It seems to be unclear to me, what is actually acceptable content of an uploaded zip file. However, what about a simple sort before doing the whole magic (see my commit 573c3dc)

In GeoNode one zip contains just 1 layer (relation 1-1), but here since we are introducing the idea to have possible multiple base_file is important to keep the consistency with the previous behavior, anyway I don't think that a sorted could be enough I guess it would be safer to have a code which can group directly by file name instead of relying on the sorting function.

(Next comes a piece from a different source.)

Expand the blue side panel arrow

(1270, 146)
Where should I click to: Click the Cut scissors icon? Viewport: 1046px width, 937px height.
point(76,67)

(IMO) A good way would be to:

  • scan the zip file
  • group the file available in the zip by name
  • based on the file extension, verify that the needed file for that resource is available (this information is available via the get_supported_datasets_file_types
  • Return the first completed set found

@giohappy what do you think?

@ridoo
Copy link
Contributor Author

ridoo commented Apr 19, 2023

(IMO) A good way would be to:

  • scan the zip file
  • group the file available in the zip by name
  • based on the file extension, verify that the needed file for that resource is available (this information is available via >the get_supported_datasets_file_types
  • Return the first completed set found

Sorting before running the refactored loop would give you named groups, no?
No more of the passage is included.